State-based marketplaces are also strategically considering how best to mitigate sticker shock when enrollees begin receiving renewal notices with updated premiums that will start as early as September. Currently, marketplaces are expecting to make robust investments in outreach and educational campaigns to explain the premium changes, promote active shopping, and encourage customers to retain their coverage for the next year. If Congress acts to extend the enhanced tax credits after initial renewal notices are sent, marketplaces will need to redouble efforts to clarify confusion in the middle of their already busy enrollment seasons.

Anticipated Medicaid Unwind Adds to Complexity 

The uncertainty of the enhanced tax credits extension is further complicated by the unknown but the eventual transition of millions of individuals from Medicaid to marketplace coverage. This transition is part of changes expected once the federal public health emergency ends and states will no longer be required to maintain Medicaid eligibility for all who are currently enrolled.   Of the up to  14 million estimated to be disenrolled from state Medicaid programs; it is estimated nearly 5 million could qualify to purchase subsidized coverage through the marketplaces.

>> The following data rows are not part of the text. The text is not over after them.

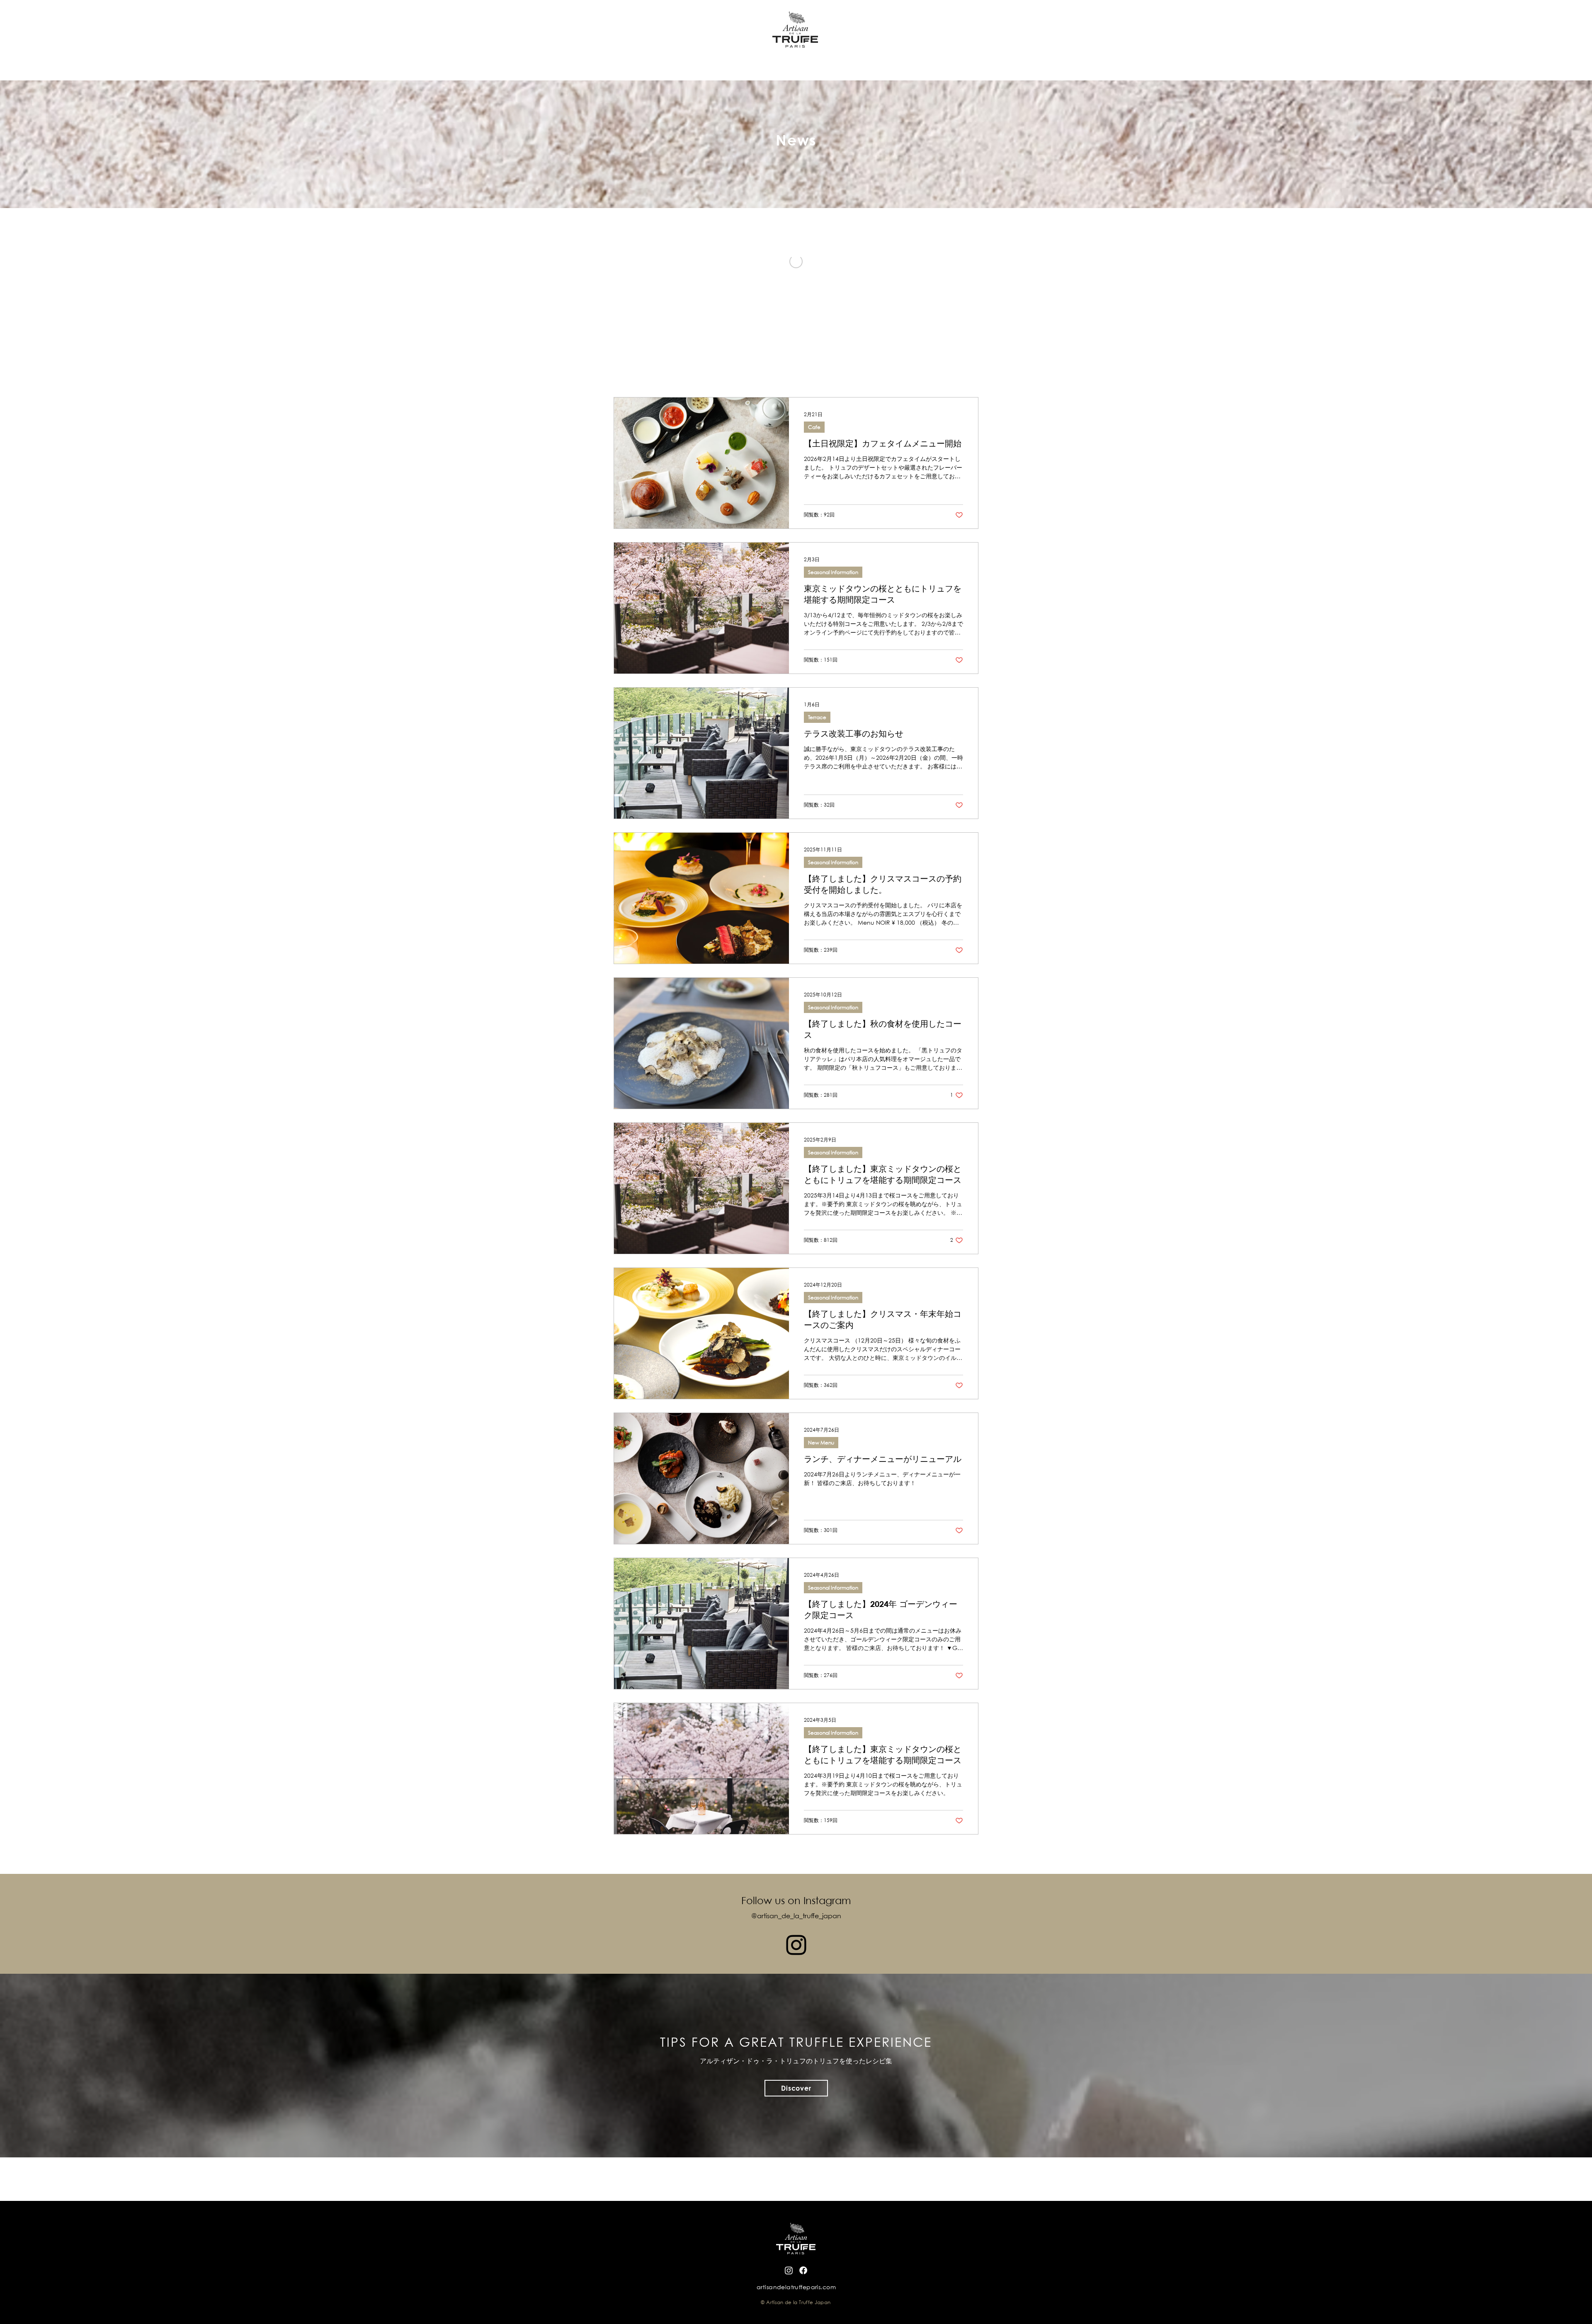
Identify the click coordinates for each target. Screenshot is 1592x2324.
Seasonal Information (833, 572)
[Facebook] (803, 2270)
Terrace (817, 717)
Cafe (814, 427)
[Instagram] (796, 1944)
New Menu (821, 1442)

State-based marketplaces are actively coordinating with their state Medicaid agencies on strategies to ease the transition of those moving between programs. However, individuals losing Medicaid coverage may not be able to afford marketplace coverage without the enhanced tax credits. ARPA’s subsidy enhancements ease the transition between programs, especially for the lowest-income individuals (those making up to $20,385 per year) who currently qualify for $0 marketplace benchmark plans. If the enhancements are not extended, these individuals could be required to pay up to $70 per month for a benchmark plan, likely leading many to drop coverage even if they could successfully transfer to marketplace coverage.

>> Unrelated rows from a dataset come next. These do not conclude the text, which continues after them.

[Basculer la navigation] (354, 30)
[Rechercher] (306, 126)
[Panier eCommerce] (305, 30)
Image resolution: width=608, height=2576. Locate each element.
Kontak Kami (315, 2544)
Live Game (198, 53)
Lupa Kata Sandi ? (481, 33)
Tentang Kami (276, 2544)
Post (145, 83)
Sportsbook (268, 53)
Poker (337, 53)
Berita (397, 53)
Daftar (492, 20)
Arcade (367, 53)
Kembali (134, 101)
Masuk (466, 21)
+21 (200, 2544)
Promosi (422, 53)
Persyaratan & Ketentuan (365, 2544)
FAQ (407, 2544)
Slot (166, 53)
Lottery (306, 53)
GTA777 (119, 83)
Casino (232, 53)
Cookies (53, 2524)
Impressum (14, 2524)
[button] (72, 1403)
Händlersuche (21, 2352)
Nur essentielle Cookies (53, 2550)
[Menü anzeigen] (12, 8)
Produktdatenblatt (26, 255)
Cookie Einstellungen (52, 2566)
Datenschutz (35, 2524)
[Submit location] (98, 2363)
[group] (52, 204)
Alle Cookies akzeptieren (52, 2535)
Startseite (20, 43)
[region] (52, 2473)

Although the next open enrollment period officially begins in late fall, decisions are being made now to prepare for it. Health plans are working to ensure there are coverage options available and they are generally using current law to predict consumer action to build premiums that will likely be more costly. States must prioritize investments in policy, systems, and communications now to be prepared and there will be costs to duplicating that work if federal policy changes later. In addition, consumers require clarity — to avoid confusion and create an affordable glidepath to coverage. Because of this — immediate congressional action regarding the extension of ARPA’s affordability enhancements is needed for states, marketplaces, and insurers to deliver the best possible coverage environment for consumers. NASHP will continue to monitor and report as states evaluate the impact of ARPA on their marketplace consumers and plan for the next open enrollment period.

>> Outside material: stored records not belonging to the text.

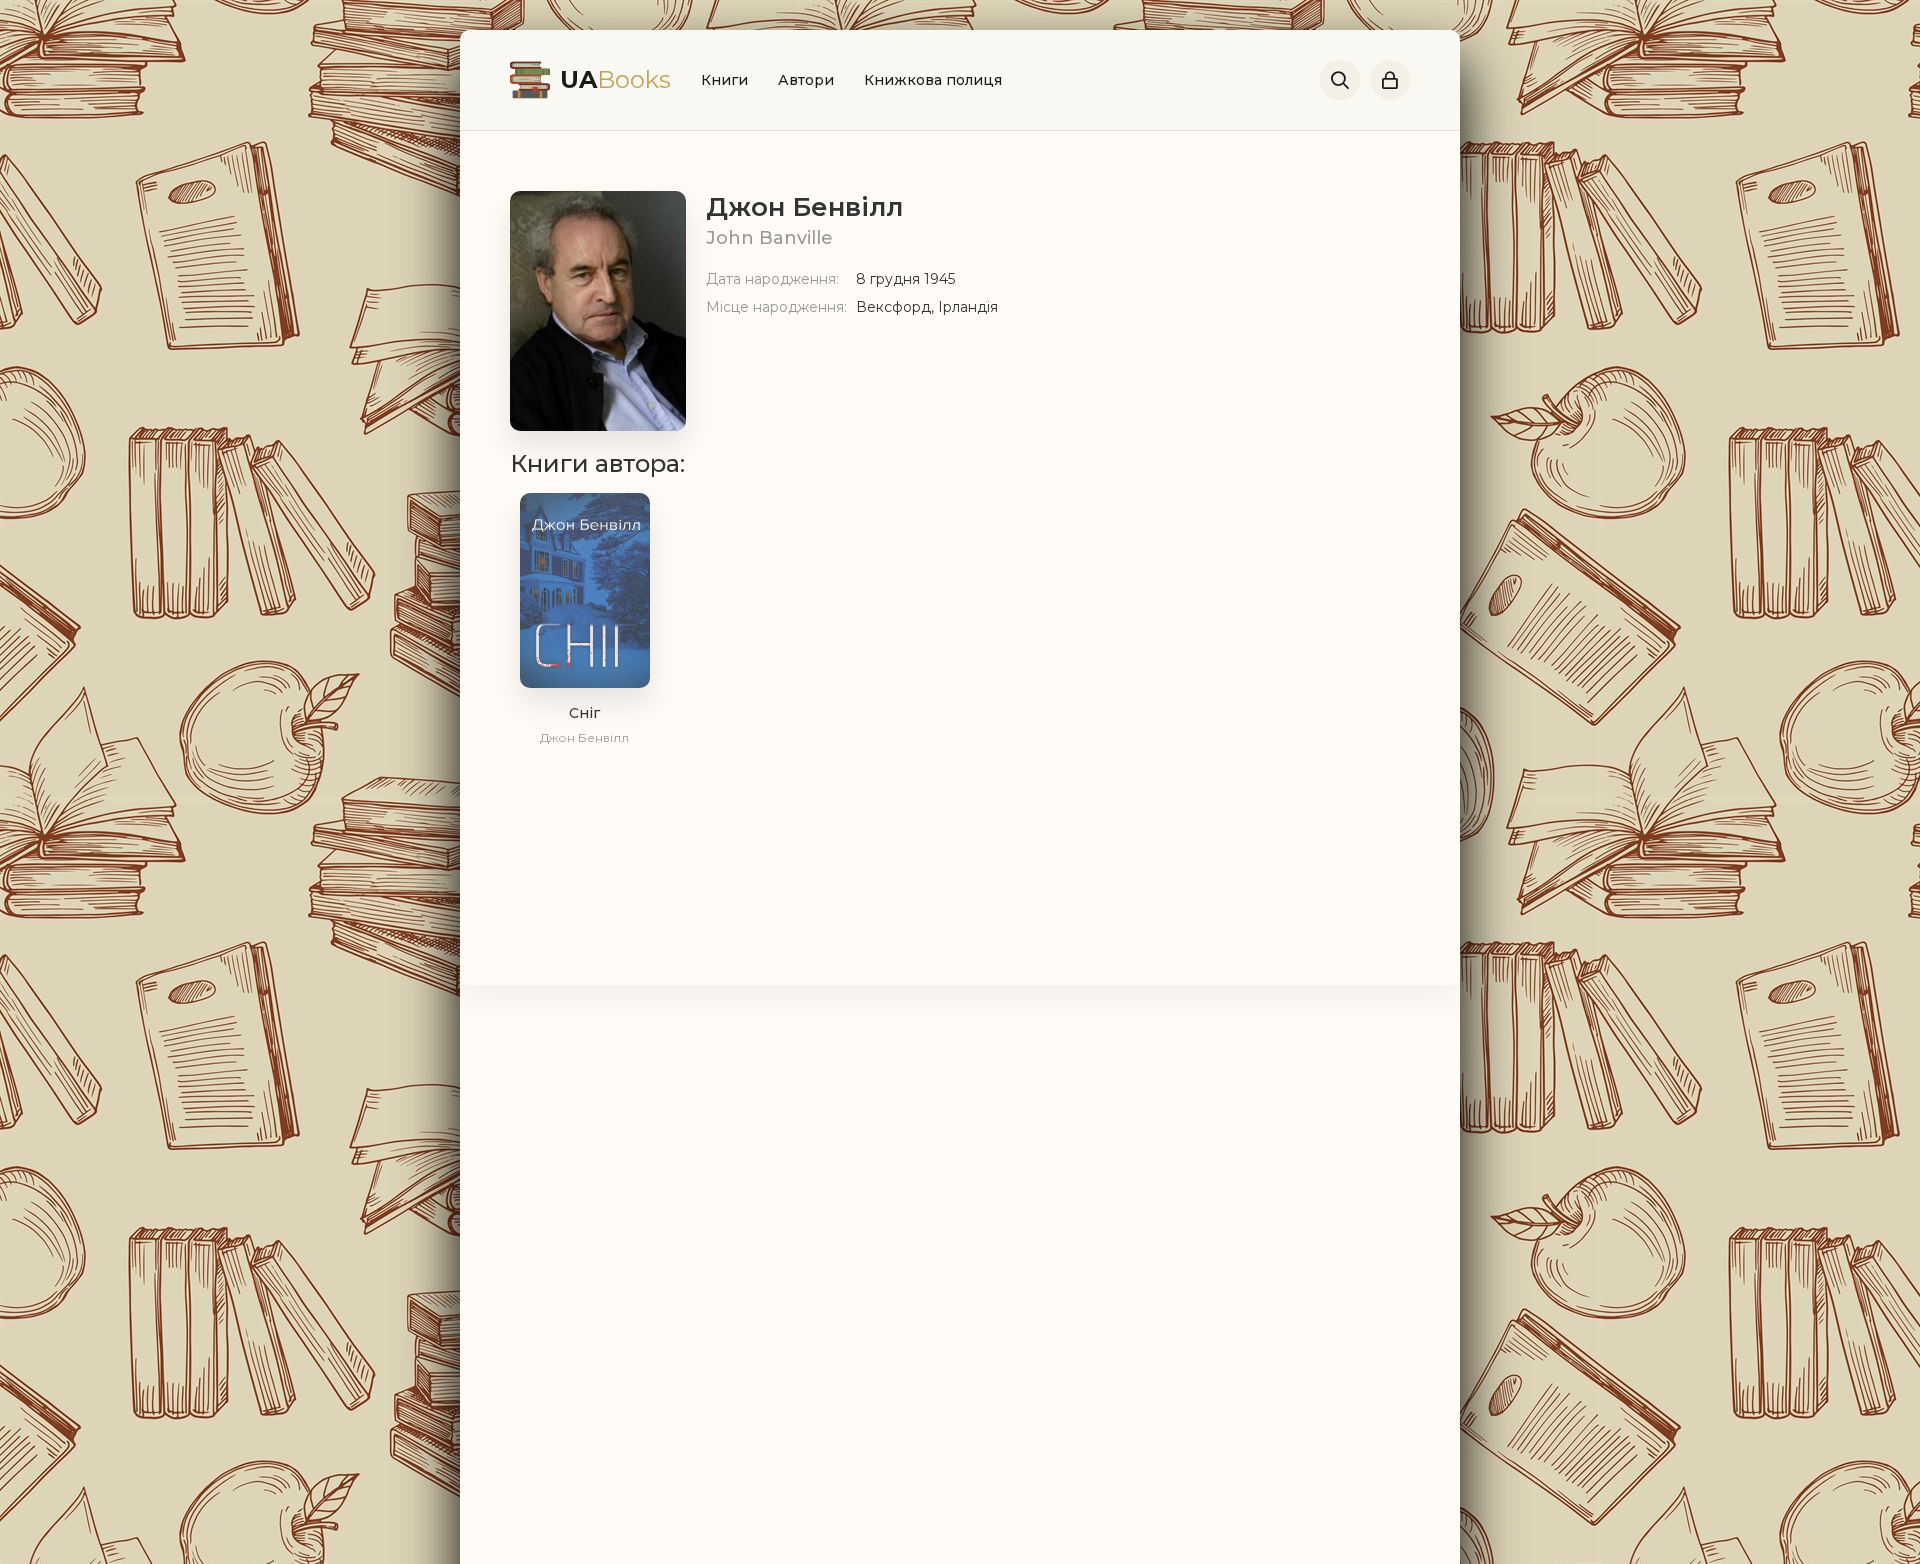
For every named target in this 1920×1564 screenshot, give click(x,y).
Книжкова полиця (933, 80)
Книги (724, 80)
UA (615, 79)
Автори (806, 80)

How ARPA’s Premium Affordability Measures Impacted Consumers1

Changes made under APRA both enhanced the amount of tax credits available to help individuals and families purchase coverage and imposed a first-time cap on the proportion of income families are required to pay for coverage. In practice, these changes meant that:

  • A family of four making $41,625 per year went from paying $1,723 to qualifying for free coverage for the year.
  • Annual costs for a family of four earning $69,375 decreased from $5,779 to $2,775.
  • An individual making $55,000 per year went from paying an average of $5,256, to having costs capped at $4,675.

1Based on 2022 federal poverty levels and assumes purchase of benchmark a benchmark plan. Average payment based on 2022 benchmark premium data as reported by the Kaiser Family Foundation.